==== Given text ====
SNACK
TRASH, three nerdy college
students from Japan who currently reside in SF,
playing pop-sweetened, Descendents-style
hardcore tunes about the joys and pains of food
and girls, weren't too bad. The intentionally
juvenile predisposition of their music, when
vocalist/guitarist Donkey Tat would sing in
English and I could understand him through his
accent, didn't move me one way or another. But
the rattling drive of Anal Huye's bass lines was
respectable, especially since he was suffering
from a cold that caused him to lapse into
bleary-eyed coughing fits between songs. The
most entertaining aspect of their set, however,
was Theo Logian, the bassist for The
Razorburns, heckling them from the sidelines
in what was apparently some very poor Japanese
judging from drummer Horny Shige's peals of
laughter and confused facial expressions. Tat
eventually throwing a plastic pint cup at him
before exclaiming in mock anger, "Shut up, you
retard! Your Japanese is shit!"
I've
liked ska for as long as I've liked punk, but my
opinion of it's various modern incarnations when
compared to the music's traditional Jamaican
roots and second wave British 2-Tone has always
been low. The PBR-fueled ska-core of anarcho
drunk-punks,
THE ROOF RATS,
being no exception as they stumbled back and
forth from vaguely metallic thrash to scratchy
guitar filled faux-riddims with their faces
concealed behind matching bandanas. Looking more
like down and out cowboys than molotov-tossing "black
blocers", except for vocalist Ugly in his
Bush-cum-Hitler "Same shit different asshole!"
t-shirt. Not knowing or simply not caring about
the club's strict "no moshing" policy, guitarist
Twomom incessantly groused about how few of us
there were on the dancefloor. Demanding to know,
"What's wrong with you people? Is it that you
just don't know how to mosh or skank, or what?"
In response, a few teenage crusties - this was
an all-ages show - tried to start a pit and were
promptly 86'd one by one by security. Which, as
you can imagine, didn't exactly go over well
with the rest of the punks in the crowd.
Vocalist/guitarist
Justin O., bearing more than a passing
resemblance to "Jay" from director Kevin Smith's
"Jay and Silent Bob" related films, prefaced
5 DAYS DIRTY'S
set of hackneyed, MTV/commercial radio friendly
mall-punk by announcing they had finished a week
of dates on the Vans Warped Tour and were
featured in this month's Thrasher
magazine. Neither of which meant shit to me,
losing interest in skateboarding when it's ethos
changed from
Wild Riders of Boards chanting "Skate and
Destroy" to X-Games jocks shilling for Nike and
never having much to begin with for the usual
bands showcased by the former. A smattering of
baggy-pantsed newschool skaters and blonde UC
Berkeley co-eds, on the other hand, who were
obviously there to see them and only them,
cheered enthusiastically as they congregated
around what little stage there was. Hollering
and tittering along en masse to "Jessie is a
Punk Kid", "Still I See" and "Best of the
Years". Another unnecessary confrontation
involving security occurring when some skin who
had been boisterously heckling the band refused
to hand over an open bottle of Jameson he'd
smuggled in, putting up one hell of a fight
before he was wrestled to the floor and dragged
out.
==== Dataset content ====
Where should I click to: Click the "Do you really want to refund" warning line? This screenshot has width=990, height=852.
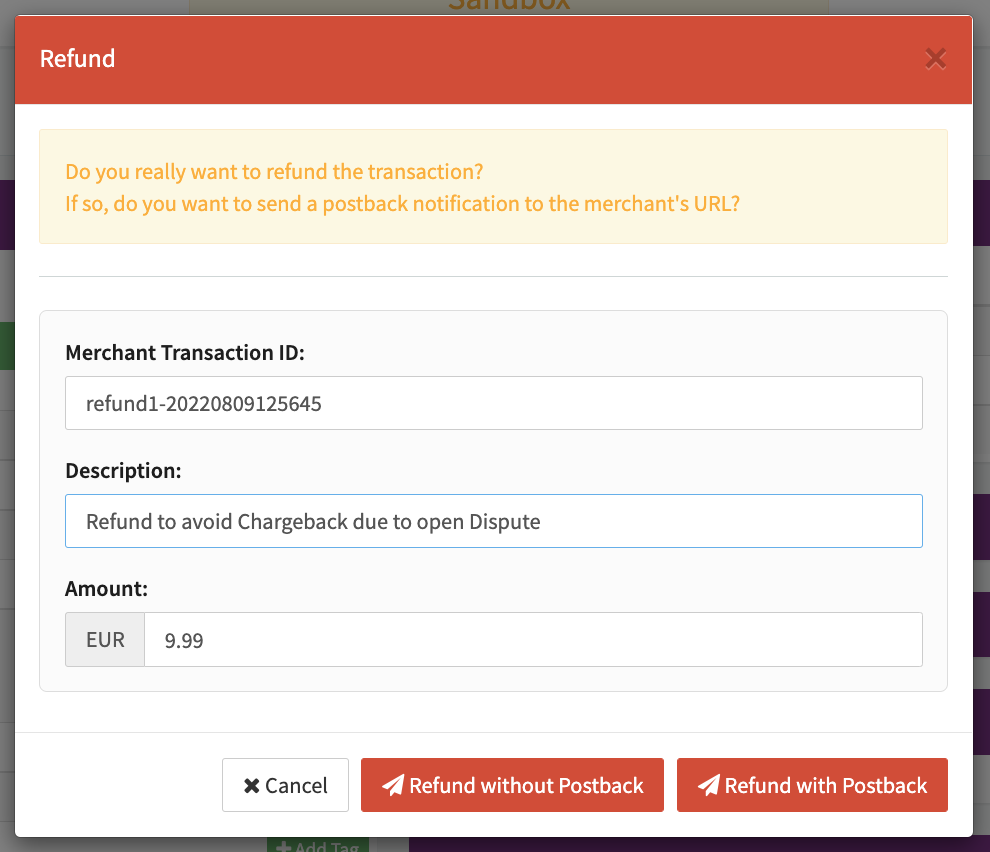pos(274,172)
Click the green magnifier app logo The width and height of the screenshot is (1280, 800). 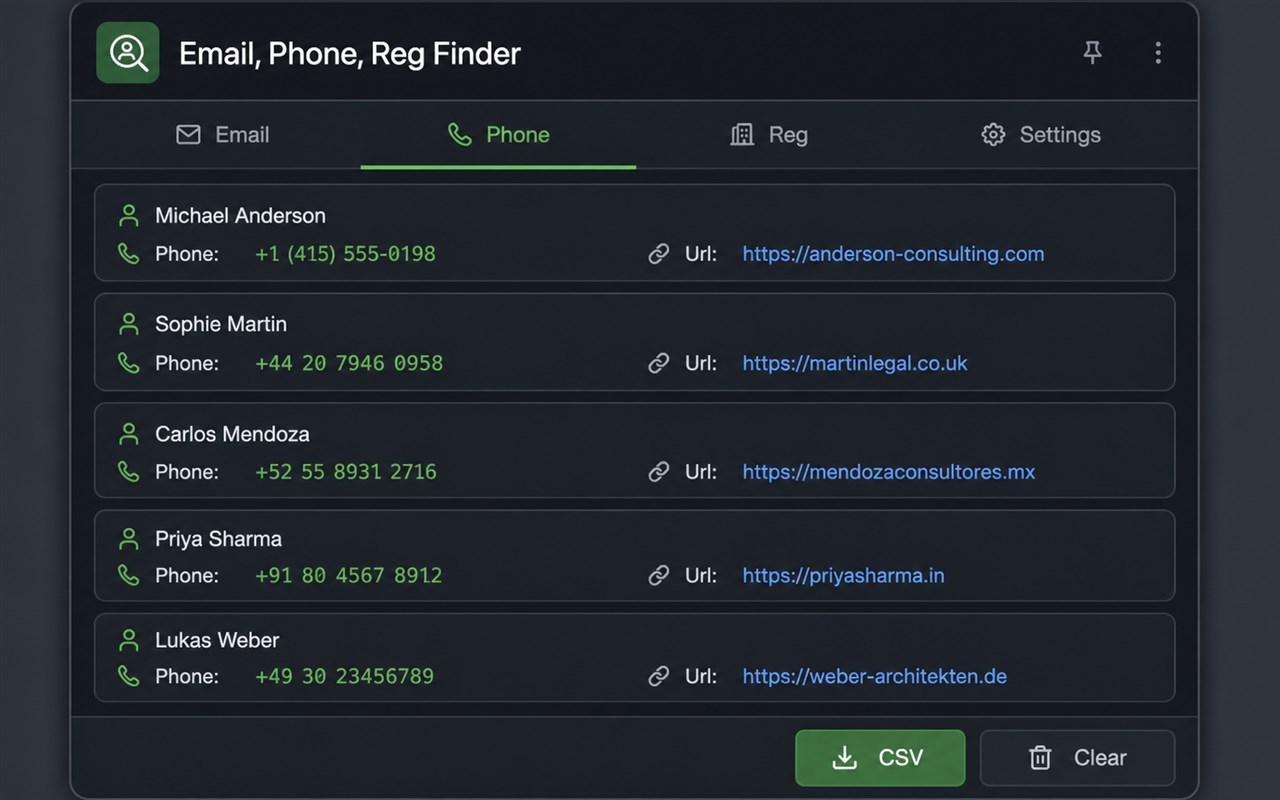[128, 53]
====
Exercises to complete →
A) In the concert review, what instrument does Theo Logian play, and in which band?
B) Using the concert review, explain why the reviewer found Anal Huye's bass playing especially respectable.
C) Reproduce the passage of the concert review starting at "t-shirt. Not knowing" and ending at "in the crowd.".
The data comes from a source unrelated to the concert review.

Expected answers →
A) He plays bass in The Razorburns.

B) His bass lines had a rattling drive even though he was suffering from a cold. The cold made him lapse into bleary-eyed coughing fits between songs.

C)
t-shirt. Not knowing or simply not caring about
the club's strict "no moshing" policy, guitarist
Twomom incessantly groused about how few of us
there were on the dancefloor. Demanding to know,
"What's wrong with you people? Is it that you
just don't know how to mosh or skank, or what?"
In response, a few teenage crusties - this was
an all-ages show - tried to start a pit and were
promptly 86'd one by one by security. Which, as
you can imagine, didn't exactly go over well
with the rest of the punks in the crowd.